Можно ли представить себе что-то более противоречащее, враждебное самой жизни, чем злокачественная опухоль? Значит, организм должен бросить против нее все свои силы! Почему же в этом поединке чаще всего победу одерживает она, глухая к голосу разумной программы жизни?..
В 60-х годах Вернет высказал мысль о том, что отсутствие эпидемий рака в мире — результат строгого «иммунологического надзора» за опухолевыми клетками. Такие клетки постоянно появляются в организме из-за нежелательных мутаций под действием вирусов или канцерогенных веществ. Сейчас общепризнано, что специфические антигены присутствуют в клетках большинства злокачественных опухолей. (Вы помните: основная заслуга в установлении этого фундаментального факта принадлежит Зильберу — основоположнику иммунологии рака — и его последователям?)
Появление чужеродного белка немедленно мобилизует защитные силы организма: «под ружье» ставится огромная армия лимфоцитов. Их долг — безжалостно уничтожать чужеродное (так действует иммунитет всегда: и против инфекции, и отторгая пересаженное сердце, если, конечно, не парализовать эти силы специально).
Более того, Бернет высказал убеждение, что сама иммунная система возникла как средство борьбы организма с чужеродными белками — антигенами опухолевых клеток.
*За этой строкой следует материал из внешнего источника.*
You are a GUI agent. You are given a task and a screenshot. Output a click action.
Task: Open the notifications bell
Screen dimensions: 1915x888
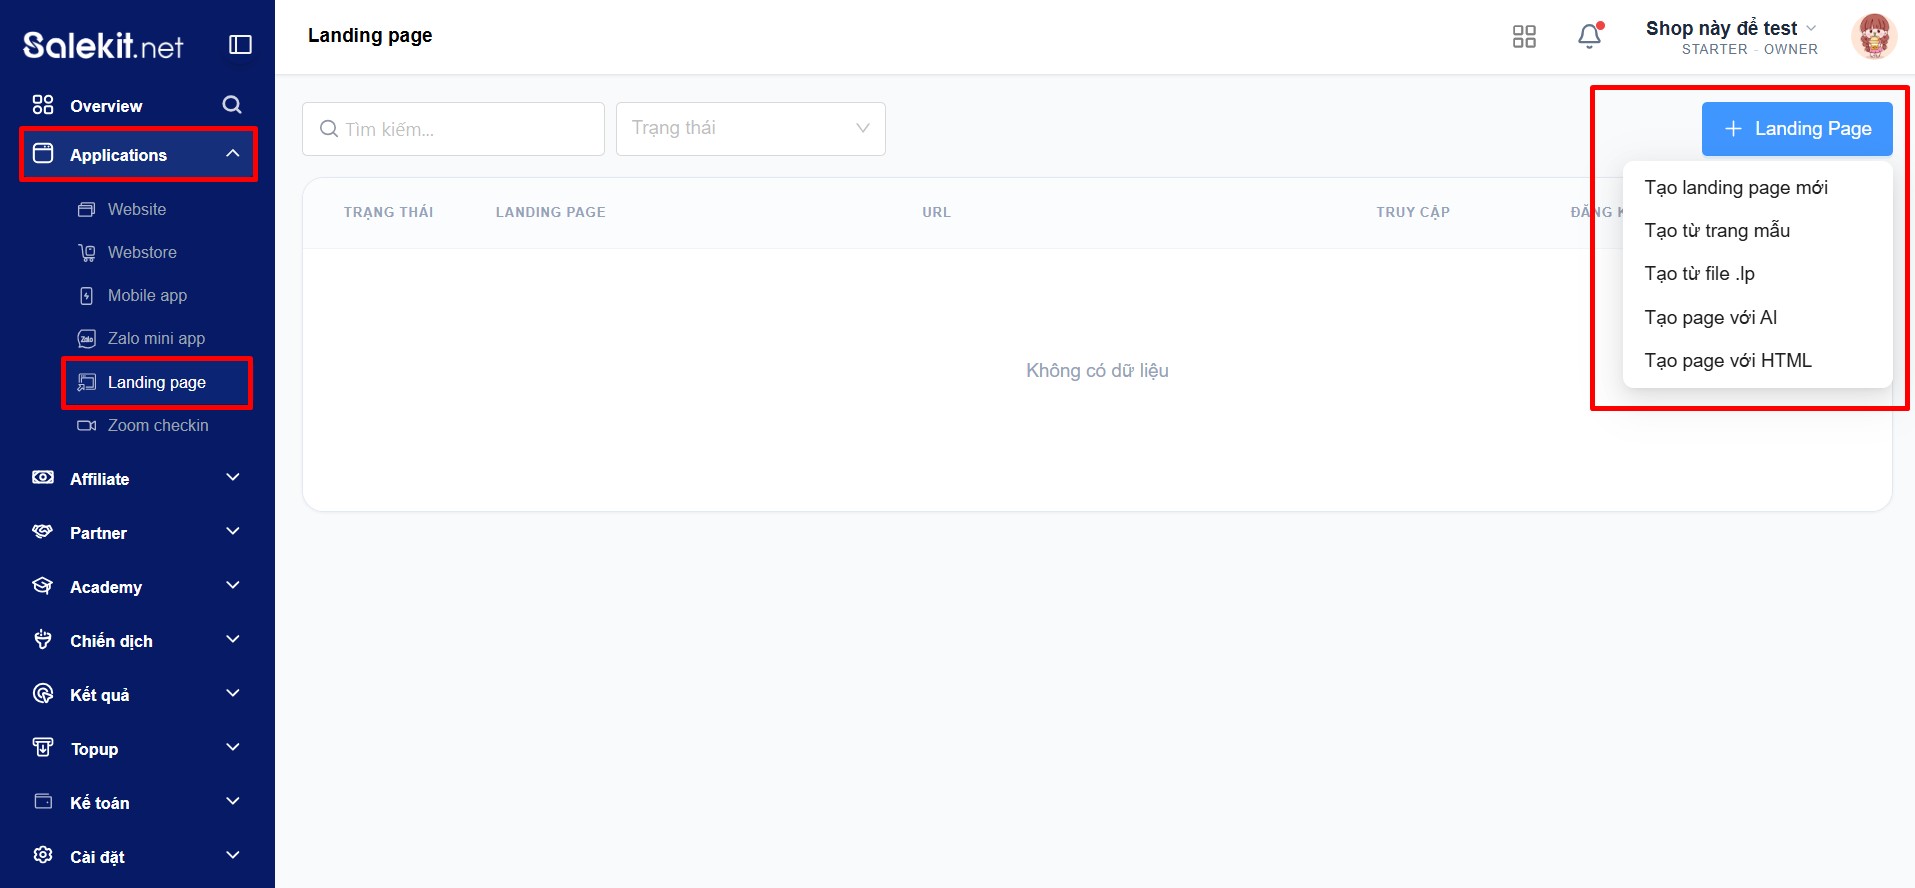[x=1589, y=37]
И уже по совместительству взяла на себя функции борьбы с инфекциями.
Вскоре эта стройная, полная оптимизма концепция получила одно из самых блестящих подтверждений: у мышат на первой неделе жизни убрали тимус (именно сюда поступают из костного мозга лимфоциты, чтобы пройти «обучение» как воинство иммунитета), и у них развились опухоли. Это был прорыв в совершенно новую область. Исследователи стремились воспроизвести подобный результат еще и еще раз.
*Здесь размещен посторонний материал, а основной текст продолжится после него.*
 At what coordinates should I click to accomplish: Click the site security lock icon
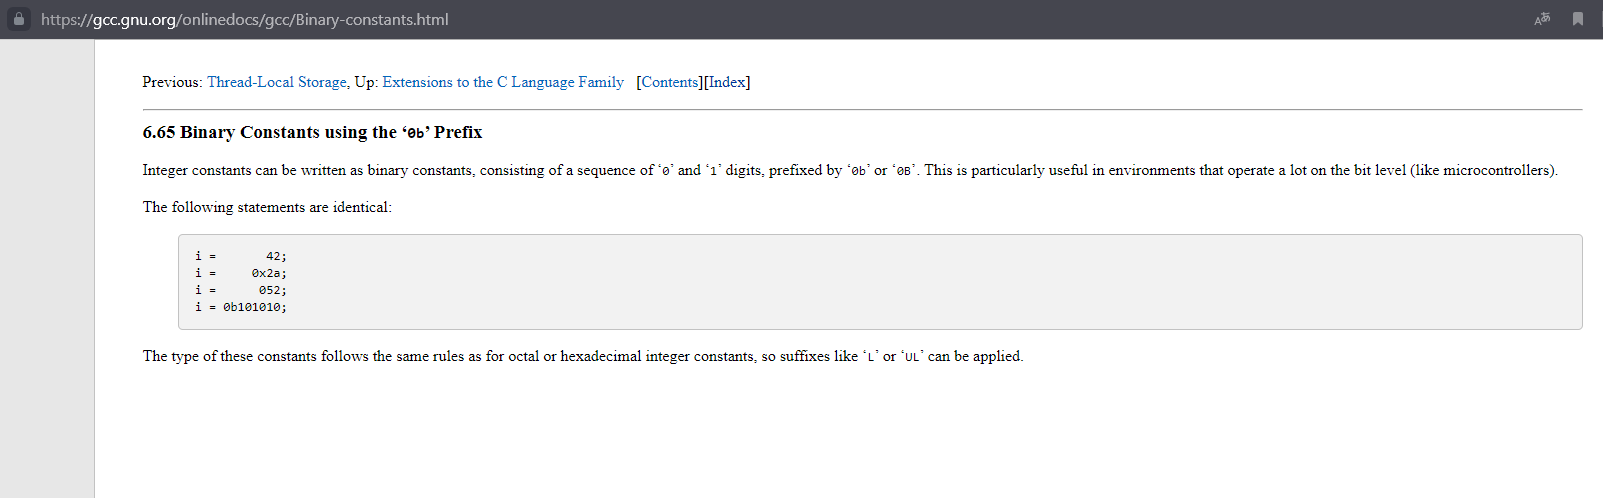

Но вдруг стройное звучание экспериментальных данных в пользу теории Бернета было нарушено. В 1964 году американский исследователь К. Мартинес из Бэтэсды получил результаты, которые, казалось бы, противоречили всем доводам здравого смысла.
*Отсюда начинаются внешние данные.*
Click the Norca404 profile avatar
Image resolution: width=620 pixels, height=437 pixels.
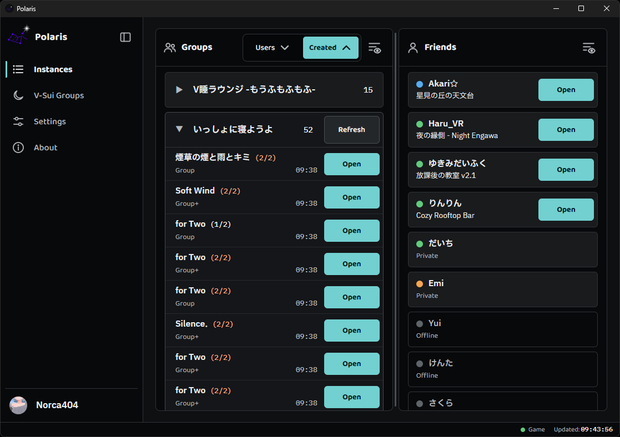[x=18, y=405]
У самок специально выведенных мышей к 6–8 месяцам жизни непременно возникали опухоли молочной железы: такова генетическая программа этой высокораковой линии. На первой неделе жизни Мартинес удалил у животных тимус, предполагая, что без защиты иммунитета опухоли у них возникнут значительно раньше срока. Однако картина получилась удивительная: опухоли появлялись намного позже, чем ожидалось, и в значительно меньшем количестве, то есть отнюдь не у всех мышей. Угнетение иммунитета пошло как будто на пользу организму, а не опухоли! Может быть, что-то существенно отличало опыты Мартинеса?
Во всех исследованиях, где силы иммунитета действовали «по Бернету», экспериментатор вызывал опухоли по своей воле, используя, например, вирусы, прошедшие длительную селекцию в лаборатории… Природа на такие опухоли вовсе не рассчитывала. А у Мартинеса животные заражались вирусом рака молочной железы естественно, как это бывает в природе, с первым же глотком материнского молока.
Итак, мыши высокораковых линий (опухоли запрограммированы в их генетическом коде) и онкогенный вирус Биттнера (по имени ученого, открывшего его), непременно вызывающий рак молочной железы у мышей. Эти обстоятельства Грунтенко отметил для себя прежде всего. Наверно, это была модель, которую он искал: эксперимент ставила сама природа, человеку оставалось наблюдать и делать выводы, не нарушая естественного хода событий. В природной системе ничто не заслоняет от исследователя «лицо» эволюции.